__Source information__
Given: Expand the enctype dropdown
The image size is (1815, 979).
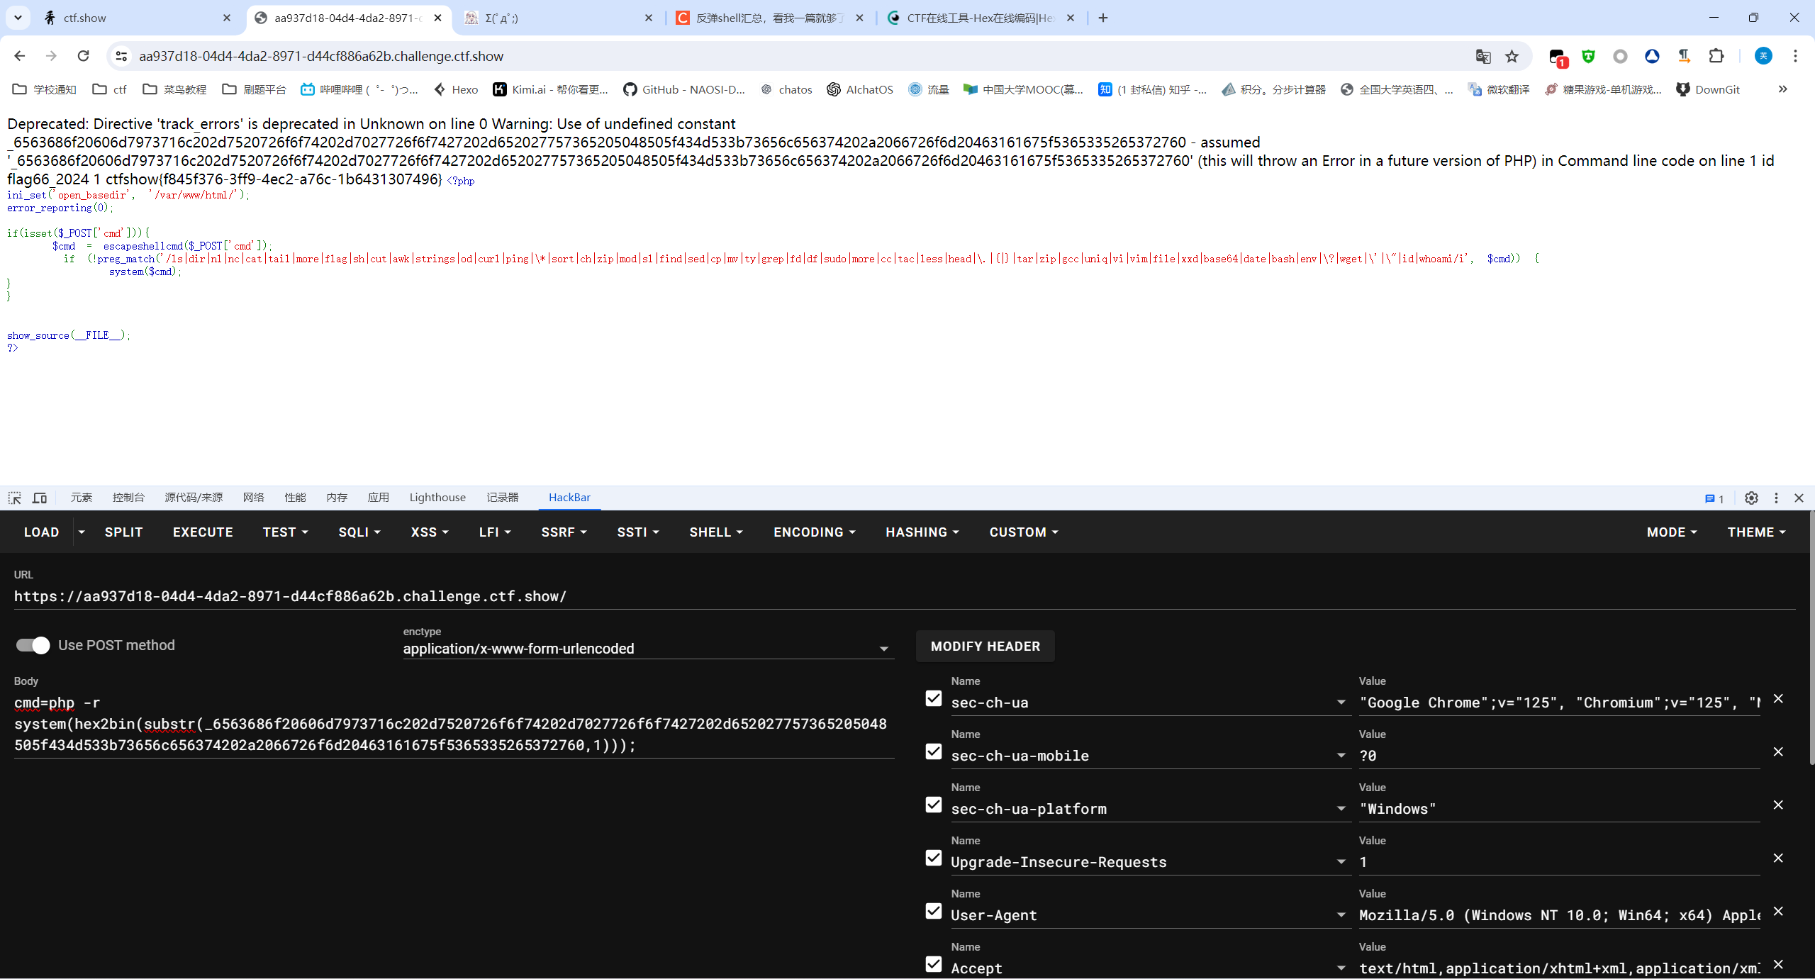Looking at the screenshot, I should click(x=883, y=649).
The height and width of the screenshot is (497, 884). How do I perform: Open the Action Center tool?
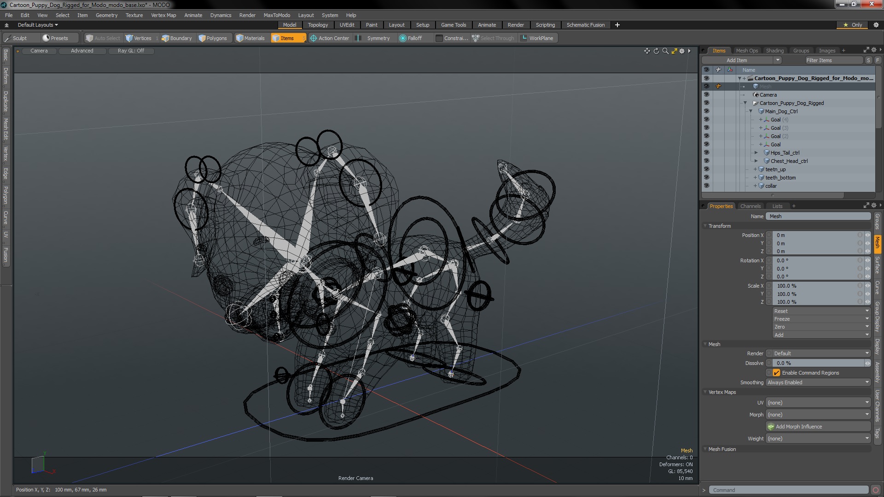(x=329, y=38)
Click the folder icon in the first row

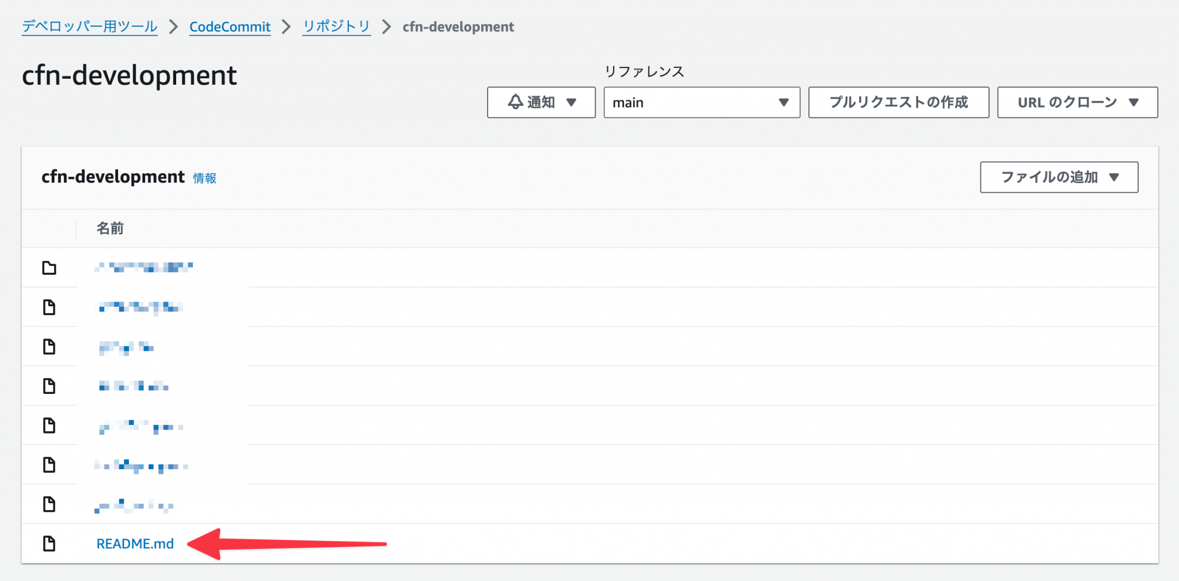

__About this exercise__
Type the records out again in full, exactly, with each picture omitted.

__Reply to the exercise__
Given: Expand the enctype dropdown
The image size is (1815, 979).
Looking at the screenshot, I should click(x=883, y=649).
The height and width of the screenshot is (497, 884). How do I perform: Open the Action Center tool?
(x=329, y=38)
Click the folder icon in the first row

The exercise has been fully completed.